Warum passiert dieser Fehler?


----------



## kleiner_held (12. Jun 2007)

Dir ist schon bekannt, dass im double Zahlen wie 12348.4295 nicht exakt abgebildet werden?


----------



## Tom4712 (12. Jun 2007)

Ja, es ist aber doch schon auffällig, dass immer jeder zweite Wert falsch gerundet wird. Aussdem ist das Ergebniss immer gleich. Wenn es daran liegen würde dass die Werte nicht exakt abgebildet werden, würde der Fehler doch immer an anderen Stellen auftauchen. 
Oder sehe ich das falsch?


----------



## Wildcard (12. Jun 2007)

Tom4712 hat gesagt.:
			
		

> Oder sehe ich das falsch?


Ja, das siehst du falsch.
http://docs.sun.com/source/806-3568/ncg_goldberg.html


----------



## SlaterB (12. Jun 2007)

was soll denn der 100 Seiten-Link? 

der Test zeigt doch eindeutig, dass da kein Zufall vorliegt,
mag vielleicht vom PC abhängen (ist es bei jemanden anders?), aber dann eindeutig nach double-Wert


----------



## Wildcard (12. Jun 2007)

SlaterB hat gesagt.:
			
		

> was soll denn der 100 Seiten-Link?


Das ist einfach Basis Wissen, daher auch der Titel
What *Every* Computer Scientist Should Know About Floating-Point Arithmetic


----------



## Tom4712 (12. Jun 2007)

Liegt das Problem also daran, dass die nach der Zuweisung von 12348.4295 and gar nicht 12348.4295 in d steht sondern ein anderer Wert?

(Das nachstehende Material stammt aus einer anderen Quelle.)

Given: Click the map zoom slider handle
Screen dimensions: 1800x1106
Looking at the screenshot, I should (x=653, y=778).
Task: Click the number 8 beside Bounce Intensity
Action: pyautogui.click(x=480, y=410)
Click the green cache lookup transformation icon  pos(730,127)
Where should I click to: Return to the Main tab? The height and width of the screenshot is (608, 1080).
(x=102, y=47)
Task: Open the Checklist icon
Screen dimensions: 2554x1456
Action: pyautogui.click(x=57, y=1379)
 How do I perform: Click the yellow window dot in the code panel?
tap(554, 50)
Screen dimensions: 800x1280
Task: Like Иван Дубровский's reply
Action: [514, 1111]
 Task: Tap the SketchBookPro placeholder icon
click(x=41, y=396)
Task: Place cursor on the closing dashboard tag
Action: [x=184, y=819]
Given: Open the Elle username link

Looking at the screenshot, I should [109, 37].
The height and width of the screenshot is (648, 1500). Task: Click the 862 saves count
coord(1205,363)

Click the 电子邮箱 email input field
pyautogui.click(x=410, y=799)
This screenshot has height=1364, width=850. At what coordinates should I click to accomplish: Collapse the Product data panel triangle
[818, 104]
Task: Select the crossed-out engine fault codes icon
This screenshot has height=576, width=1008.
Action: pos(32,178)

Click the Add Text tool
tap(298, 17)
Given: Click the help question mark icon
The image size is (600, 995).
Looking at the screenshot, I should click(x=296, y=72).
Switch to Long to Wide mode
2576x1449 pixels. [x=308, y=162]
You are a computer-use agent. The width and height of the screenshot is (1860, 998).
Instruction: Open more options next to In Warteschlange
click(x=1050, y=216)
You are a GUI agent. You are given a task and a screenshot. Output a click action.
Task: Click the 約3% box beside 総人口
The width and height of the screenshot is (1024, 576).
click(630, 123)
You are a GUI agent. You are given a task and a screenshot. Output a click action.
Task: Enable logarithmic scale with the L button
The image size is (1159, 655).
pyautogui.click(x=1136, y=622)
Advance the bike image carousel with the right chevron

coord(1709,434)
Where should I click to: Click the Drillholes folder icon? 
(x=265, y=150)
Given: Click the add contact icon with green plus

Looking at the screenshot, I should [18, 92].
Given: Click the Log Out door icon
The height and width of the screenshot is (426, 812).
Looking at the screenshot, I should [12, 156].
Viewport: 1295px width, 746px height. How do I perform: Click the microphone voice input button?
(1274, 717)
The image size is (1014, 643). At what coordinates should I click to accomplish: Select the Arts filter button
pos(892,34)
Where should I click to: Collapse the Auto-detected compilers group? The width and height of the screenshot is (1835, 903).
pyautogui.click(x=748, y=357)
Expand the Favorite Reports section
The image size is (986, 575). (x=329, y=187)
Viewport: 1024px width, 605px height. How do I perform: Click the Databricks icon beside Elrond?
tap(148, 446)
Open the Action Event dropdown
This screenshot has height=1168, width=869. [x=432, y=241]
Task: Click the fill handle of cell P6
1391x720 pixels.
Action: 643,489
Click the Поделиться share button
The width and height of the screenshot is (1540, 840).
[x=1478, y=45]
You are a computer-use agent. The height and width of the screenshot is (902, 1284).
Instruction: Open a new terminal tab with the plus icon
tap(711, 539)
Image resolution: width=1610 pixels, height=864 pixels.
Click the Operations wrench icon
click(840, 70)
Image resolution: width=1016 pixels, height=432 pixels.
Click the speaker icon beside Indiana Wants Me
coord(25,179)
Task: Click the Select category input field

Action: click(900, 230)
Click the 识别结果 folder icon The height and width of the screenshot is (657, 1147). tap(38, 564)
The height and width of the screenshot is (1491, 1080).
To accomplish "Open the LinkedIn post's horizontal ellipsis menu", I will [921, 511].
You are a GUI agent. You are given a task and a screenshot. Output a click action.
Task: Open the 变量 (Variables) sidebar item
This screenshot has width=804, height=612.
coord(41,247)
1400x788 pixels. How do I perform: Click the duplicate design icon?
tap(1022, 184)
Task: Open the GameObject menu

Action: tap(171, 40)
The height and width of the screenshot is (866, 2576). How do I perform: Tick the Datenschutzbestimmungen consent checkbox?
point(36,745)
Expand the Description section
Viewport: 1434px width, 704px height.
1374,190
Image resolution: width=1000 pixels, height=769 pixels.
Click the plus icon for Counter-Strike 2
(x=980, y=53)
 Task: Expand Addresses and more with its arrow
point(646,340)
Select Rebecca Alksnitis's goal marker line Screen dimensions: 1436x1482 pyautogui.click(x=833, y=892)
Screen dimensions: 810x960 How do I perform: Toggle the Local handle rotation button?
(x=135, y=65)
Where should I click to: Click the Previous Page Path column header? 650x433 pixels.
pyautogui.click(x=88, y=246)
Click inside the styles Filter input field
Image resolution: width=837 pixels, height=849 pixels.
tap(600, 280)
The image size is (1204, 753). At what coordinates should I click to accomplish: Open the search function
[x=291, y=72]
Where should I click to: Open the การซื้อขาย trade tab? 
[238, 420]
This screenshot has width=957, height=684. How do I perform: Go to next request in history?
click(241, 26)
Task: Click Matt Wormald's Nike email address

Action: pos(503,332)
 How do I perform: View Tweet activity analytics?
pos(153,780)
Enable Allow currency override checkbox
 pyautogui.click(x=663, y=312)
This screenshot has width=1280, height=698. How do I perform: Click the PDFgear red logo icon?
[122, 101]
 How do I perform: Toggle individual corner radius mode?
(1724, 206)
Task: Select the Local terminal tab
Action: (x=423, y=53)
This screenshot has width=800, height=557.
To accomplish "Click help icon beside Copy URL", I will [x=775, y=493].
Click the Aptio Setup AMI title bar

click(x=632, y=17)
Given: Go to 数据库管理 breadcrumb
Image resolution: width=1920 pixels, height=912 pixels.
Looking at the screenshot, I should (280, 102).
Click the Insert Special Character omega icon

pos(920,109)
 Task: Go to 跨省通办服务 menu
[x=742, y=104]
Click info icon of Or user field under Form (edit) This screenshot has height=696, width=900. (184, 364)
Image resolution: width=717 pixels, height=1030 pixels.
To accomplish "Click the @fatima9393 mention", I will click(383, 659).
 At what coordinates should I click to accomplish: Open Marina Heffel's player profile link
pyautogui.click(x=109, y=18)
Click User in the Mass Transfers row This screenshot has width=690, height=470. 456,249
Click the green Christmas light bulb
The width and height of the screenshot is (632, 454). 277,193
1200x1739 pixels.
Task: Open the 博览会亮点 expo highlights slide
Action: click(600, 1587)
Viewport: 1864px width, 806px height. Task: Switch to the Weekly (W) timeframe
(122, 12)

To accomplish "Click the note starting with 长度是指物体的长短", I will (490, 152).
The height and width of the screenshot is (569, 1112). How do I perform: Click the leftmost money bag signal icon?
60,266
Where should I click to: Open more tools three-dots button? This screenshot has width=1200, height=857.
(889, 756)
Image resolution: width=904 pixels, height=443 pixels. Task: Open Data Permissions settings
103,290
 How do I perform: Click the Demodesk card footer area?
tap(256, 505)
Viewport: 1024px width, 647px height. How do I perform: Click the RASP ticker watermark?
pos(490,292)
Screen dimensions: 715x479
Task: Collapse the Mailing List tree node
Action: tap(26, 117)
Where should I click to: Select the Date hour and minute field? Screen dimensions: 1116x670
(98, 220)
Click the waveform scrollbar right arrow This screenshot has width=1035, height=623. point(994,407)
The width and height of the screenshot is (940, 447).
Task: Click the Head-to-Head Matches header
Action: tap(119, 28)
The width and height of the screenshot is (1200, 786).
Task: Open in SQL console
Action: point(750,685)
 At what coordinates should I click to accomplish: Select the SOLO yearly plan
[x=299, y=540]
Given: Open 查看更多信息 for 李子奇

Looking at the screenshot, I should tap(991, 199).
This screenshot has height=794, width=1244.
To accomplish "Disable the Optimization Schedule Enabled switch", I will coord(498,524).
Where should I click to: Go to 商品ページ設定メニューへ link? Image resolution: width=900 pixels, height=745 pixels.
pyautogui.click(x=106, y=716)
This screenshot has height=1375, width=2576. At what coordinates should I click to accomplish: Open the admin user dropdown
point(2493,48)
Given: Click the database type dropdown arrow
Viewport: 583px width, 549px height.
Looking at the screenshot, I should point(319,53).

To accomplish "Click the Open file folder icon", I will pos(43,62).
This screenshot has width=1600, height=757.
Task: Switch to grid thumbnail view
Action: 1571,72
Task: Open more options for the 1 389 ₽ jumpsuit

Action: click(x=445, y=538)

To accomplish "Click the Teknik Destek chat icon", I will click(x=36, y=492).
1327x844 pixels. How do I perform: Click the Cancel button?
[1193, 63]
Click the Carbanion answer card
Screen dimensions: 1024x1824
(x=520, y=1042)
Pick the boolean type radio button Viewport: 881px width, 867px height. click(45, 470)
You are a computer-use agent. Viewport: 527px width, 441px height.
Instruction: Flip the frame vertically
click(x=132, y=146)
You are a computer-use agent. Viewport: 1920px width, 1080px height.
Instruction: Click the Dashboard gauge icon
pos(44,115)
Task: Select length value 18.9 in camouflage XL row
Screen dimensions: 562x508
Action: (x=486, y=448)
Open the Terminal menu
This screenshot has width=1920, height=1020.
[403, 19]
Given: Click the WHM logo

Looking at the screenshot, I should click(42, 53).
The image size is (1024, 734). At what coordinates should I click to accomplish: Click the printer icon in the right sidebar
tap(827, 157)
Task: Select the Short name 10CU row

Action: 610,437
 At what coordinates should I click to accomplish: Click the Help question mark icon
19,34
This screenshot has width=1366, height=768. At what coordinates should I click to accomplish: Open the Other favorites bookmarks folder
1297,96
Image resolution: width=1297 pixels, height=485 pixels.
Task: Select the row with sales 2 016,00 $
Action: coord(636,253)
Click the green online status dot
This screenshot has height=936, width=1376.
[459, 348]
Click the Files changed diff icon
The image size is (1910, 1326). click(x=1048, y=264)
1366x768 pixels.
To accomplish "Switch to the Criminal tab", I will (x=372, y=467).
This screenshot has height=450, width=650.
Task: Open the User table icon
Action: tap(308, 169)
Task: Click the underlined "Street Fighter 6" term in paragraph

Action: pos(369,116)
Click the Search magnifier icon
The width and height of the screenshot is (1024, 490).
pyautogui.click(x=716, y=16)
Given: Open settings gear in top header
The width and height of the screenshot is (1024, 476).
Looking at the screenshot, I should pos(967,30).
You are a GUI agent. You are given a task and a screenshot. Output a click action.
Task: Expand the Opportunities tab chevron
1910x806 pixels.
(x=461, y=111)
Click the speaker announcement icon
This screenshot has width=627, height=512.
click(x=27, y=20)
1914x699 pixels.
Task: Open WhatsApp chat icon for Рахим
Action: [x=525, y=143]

Wie kann ich denn stattdessen richtig runden?


----------



## SlaterB (12. Jun 2007)

verlustfreies Rechnen und damit auch runden ist z.B. mit BigDecimal möglich

wenns unbedingt double sein wohl, dann helfen nur eigens gewählte Grenzen:
if (x-floor(x) > 0.4999999)
und ähnliches


----------



## Wildcard (12. Jun 2007)

SlaterB hat gesagt.:
			
		

> verlustfreies Rechnen und damit auch runden ist z.B. mit BigDecimal möglich


Braucht man aber nur für sehr kritische Anwendungen bei denen absolute Genauigkeit gefragt ist.
Da Tom4712 sowieso rundet halte ich BigDecimal für unnötig.


----------